What Is a Good Credit Card APR?
A good credit card APR is one thats below the national average credit card rate, which is 21.47% as of November 2024, according to Federal Reserve data.
Average rates go up and down, impacted in part by benchmarks correlated with the federal funds rate set by the Federal Reserve. As a result, the standard for whats considered a good credit card APR can change over time.
Pay Off Your Card Each Month
If you pay your statement balance in full each month before the due date, then your purchases wont accrue interest during the statement period or during the grace period, which lasts from the end of the statement period to the bills due date.
Some people incorrectly believe that carrying a balance can improve their credit score. While using your credit card is helpful, you dont need to carry a balance or pay any interest to benefit from using your card.
The difference between APR and Interest Rate
FAQ
Why is my Apr so high?
Even with good credit, your APR might be high due to factors like recent Federal Reserve rate increases, the type of card you have or changes in your credit utilization. The good news is you can often negotiate with your credit card company for a lower rate.
What is a good APR on a credit card?
Credit card interest rates are tracked by the Federal Reserve. An APR below the average is also a good thing. The best APR you can get on a credit card is 20%, which you can get for a limited time on many cards. In addition, if you pay your credit card in full every month, your APR doesn’t even matter, since you won’t get charged interest.

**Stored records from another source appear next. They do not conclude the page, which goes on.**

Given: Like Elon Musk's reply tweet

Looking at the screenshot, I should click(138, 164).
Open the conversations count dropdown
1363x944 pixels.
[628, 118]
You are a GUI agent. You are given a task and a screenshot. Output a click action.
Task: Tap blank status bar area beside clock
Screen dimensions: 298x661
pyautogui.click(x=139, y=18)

Will my credit card Apr be higher if my credit is bad?
Your credit card APR is probably going to be higher if your credit isn’t very good. Maintaining excellent credit practices, such as paying your credit card bill on time each month and minimizing your credit utilization, will help you qualify for a competitive APR.
Is a 25% Apr high for a credit card?
The annual percentage rate (APR) for a credit card is high because it is higher than the average APR for new credit card offers.

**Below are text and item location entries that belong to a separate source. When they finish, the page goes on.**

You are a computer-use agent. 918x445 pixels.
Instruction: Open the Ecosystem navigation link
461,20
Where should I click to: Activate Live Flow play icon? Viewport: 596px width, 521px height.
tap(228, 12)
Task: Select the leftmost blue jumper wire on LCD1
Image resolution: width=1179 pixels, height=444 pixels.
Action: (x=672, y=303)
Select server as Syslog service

How do I qualify for lower APRs?
Maintaining a good credit score is key to qualifying for lower APRs. Make all your payments on time, keep your credit utilization low (ideally under 30%) and avoid applying for too many new credit cards at once. These habits show credit card companies you’re a responsible borrower.

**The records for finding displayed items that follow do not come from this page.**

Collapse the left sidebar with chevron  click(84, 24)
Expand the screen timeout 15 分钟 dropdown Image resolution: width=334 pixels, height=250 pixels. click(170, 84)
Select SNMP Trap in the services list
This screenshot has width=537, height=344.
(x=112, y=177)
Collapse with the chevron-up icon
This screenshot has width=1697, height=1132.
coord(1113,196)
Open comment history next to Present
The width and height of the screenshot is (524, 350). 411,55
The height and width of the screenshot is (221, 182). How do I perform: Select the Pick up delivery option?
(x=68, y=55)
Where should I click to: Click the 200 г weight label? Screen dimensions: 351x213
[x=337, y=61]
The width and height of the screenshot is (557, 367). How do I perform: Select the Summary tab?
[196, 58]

Can a credit card have a low APR?
Credit cards with APRs below 10 percent are fairly rare but may be offered by some credit unions or local banks. If you have fair or bad credit, your interest rate will likely be significantly higher than the average rate. As a result, the best approach is to pay
Is it better to have a high or low APR?
Is 24% a high APR?
Yes, a 24% APR is high for a credit card.
Is 0% APR too good to be true?
No. 0% APR is too much of a risk (trap). Some cards, if you carry the balance the entire time, and are unable to pay, you’ll end up being charged all of the accrued interest for the entire 12/15/18 months you carried the balance. Even if that doesn’t apply to a given card, still not going to set myself up for failure.
Is 26.99 APR good for a credit card?